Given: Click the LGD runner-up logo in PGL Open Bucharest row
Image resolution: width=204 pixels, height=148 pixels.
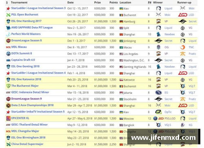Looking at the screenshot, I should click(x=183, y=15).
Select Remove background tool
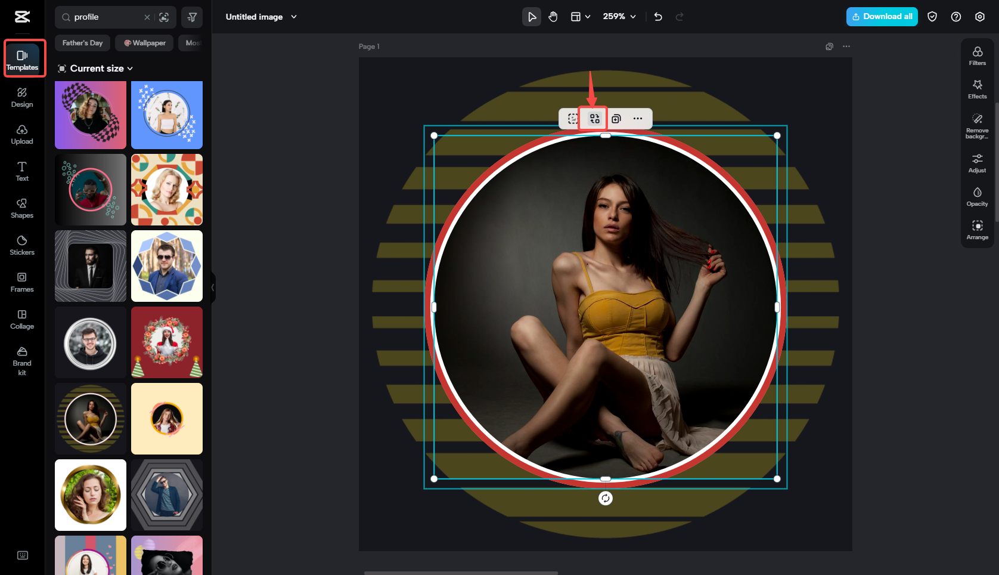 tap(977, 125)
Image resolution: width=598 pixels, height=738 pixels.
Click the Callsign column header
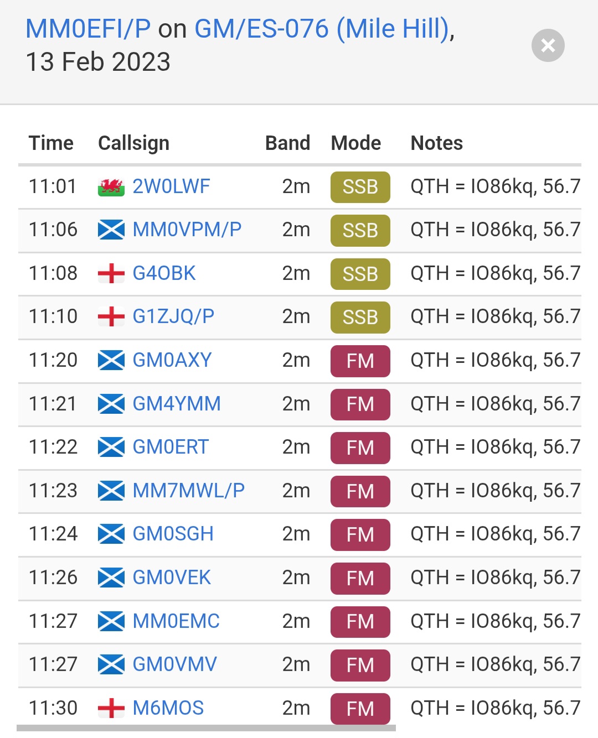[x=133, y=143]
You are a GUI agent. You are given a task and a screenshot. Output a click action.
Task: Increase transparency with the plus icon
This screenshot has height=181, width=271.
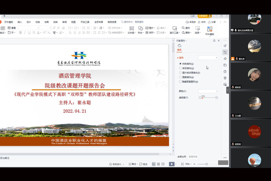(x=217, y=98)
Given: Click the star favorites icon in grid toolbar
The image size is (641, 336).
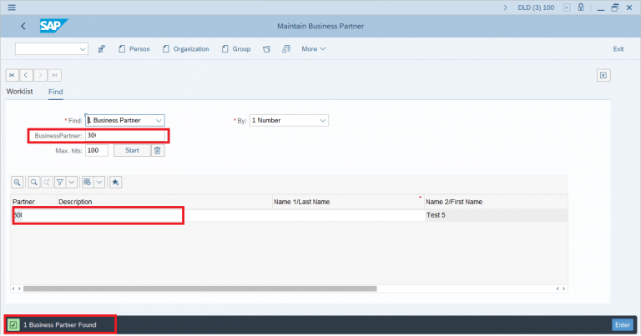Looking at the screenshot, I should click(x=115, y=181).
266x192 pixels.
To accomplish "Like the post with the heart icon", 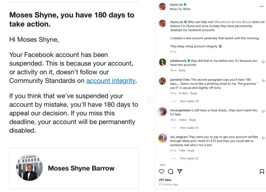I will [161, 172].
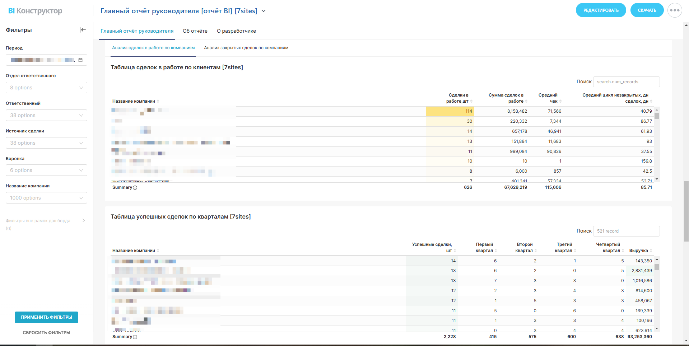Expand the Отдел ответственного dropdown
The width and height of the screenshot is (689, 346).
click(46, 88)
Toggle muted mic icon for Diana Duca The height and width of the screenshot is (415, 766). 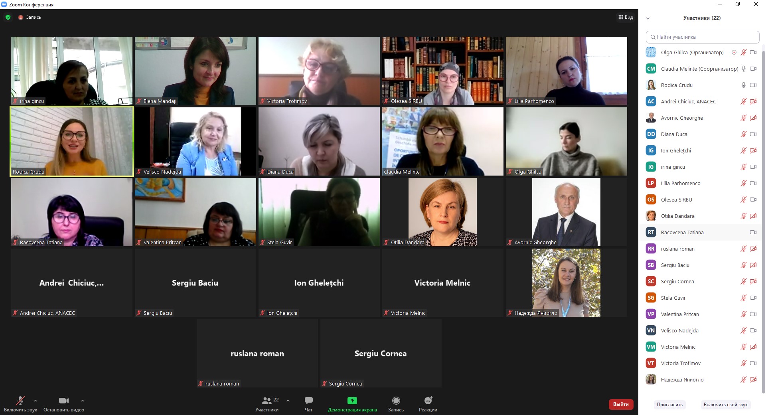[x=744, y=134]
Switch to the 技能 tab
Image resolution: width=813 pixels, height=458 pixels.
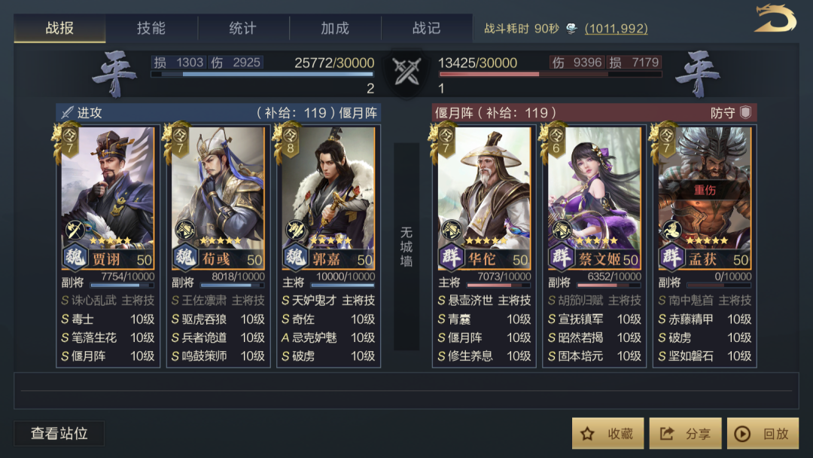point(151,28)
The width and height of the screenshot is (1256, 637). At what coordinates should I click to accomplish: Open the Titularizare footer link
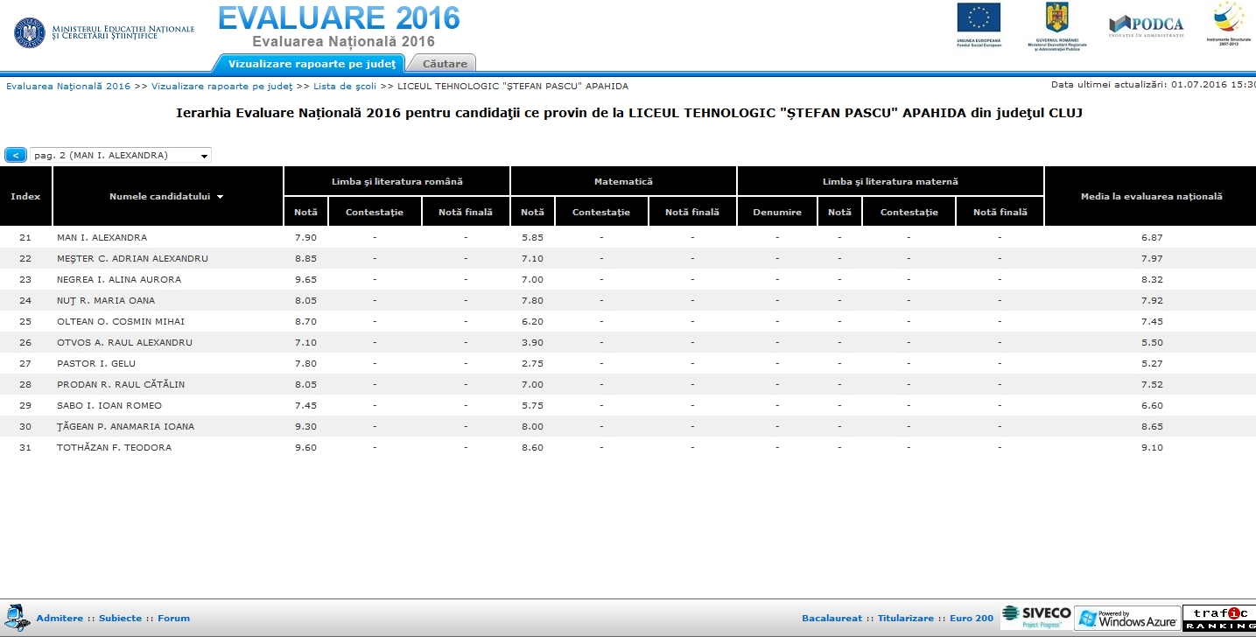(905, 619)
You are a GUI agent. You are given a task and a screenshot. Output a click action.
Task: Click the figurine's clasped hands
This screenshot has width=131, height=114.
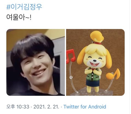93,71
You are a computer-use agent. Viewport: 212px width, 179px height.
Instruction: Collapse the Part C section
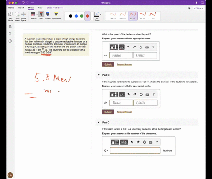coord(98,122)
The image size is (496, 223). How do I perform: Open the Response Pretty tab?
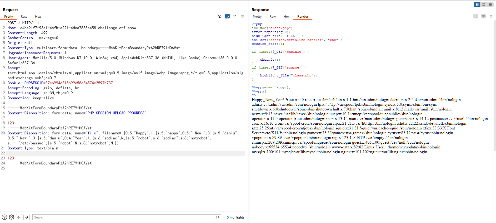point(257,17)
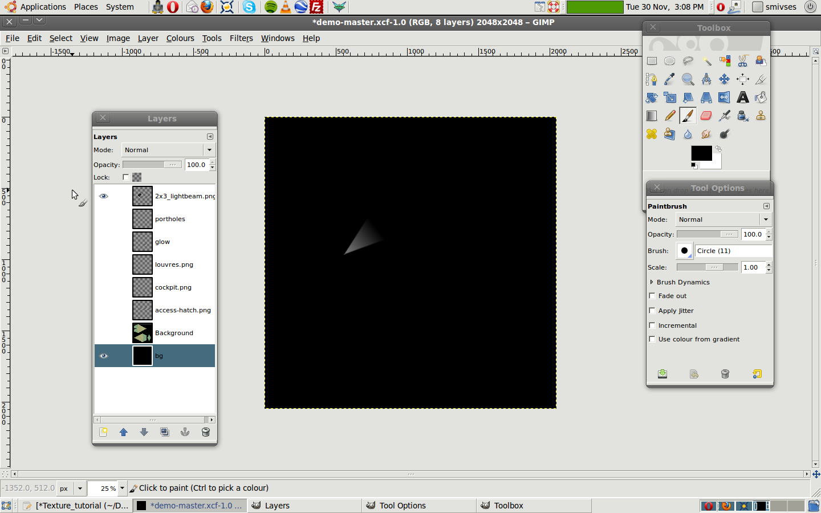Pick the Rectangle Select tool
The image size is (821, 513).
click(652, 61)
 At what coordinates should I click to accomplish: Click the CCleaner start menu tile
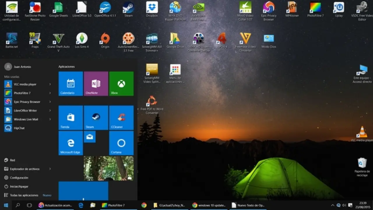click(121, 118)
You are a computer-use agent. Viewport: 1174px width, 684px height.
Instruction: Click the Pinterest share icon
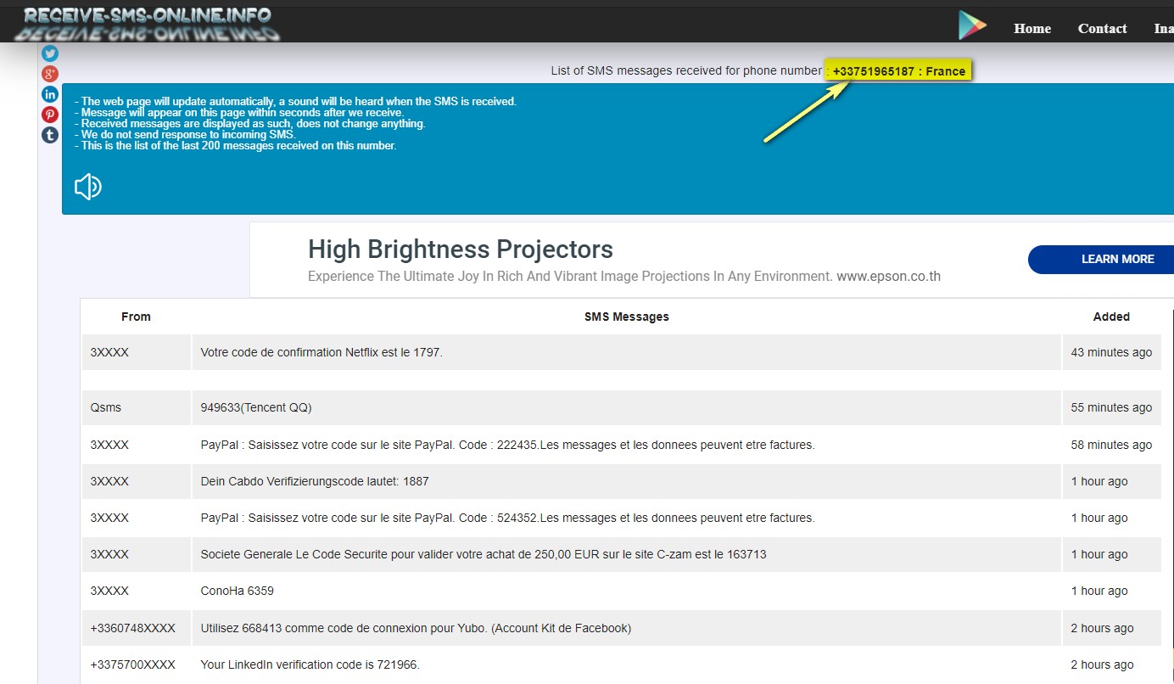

◇ ◇ ◇ ◇ ◇ ◇ ◇

Leave the pictures aside. Set down exactly the lines from the one with "Image resolution: width=813" through the final line of the listing above.

Image resolution: width=813 pixels, height=458 pixels.
point(151,28)
The width and height of the screenshot is (1256, 637). At what coordinates should I click to accomplish: Open the Titularizare footer link
(905, 619)
You are a GUI agent. You are given a task and a screenshot. Output a click action.
Task: Click the figurine's clasped hands
This screenshot has width=131, height=114.
93,71
You are a computer-use agent. Viewport: 212px width, 179px height.
Instruction: Collapse the Part C section
coord(98,122)
The image size is (496, 223). How do I perform: Open the Response Pretty tab?
point(257,17)
Pick the Rectangle Select tool
The image size is (821, 513).
click(652, 61)
 At what coordinates should I click to accomplish: Click the CCleaner start menu tile
click(121, 118)
You are a computer-use agent. Viewport: 1174px width, 684px height.
Instruction: Click the Pinterest share icon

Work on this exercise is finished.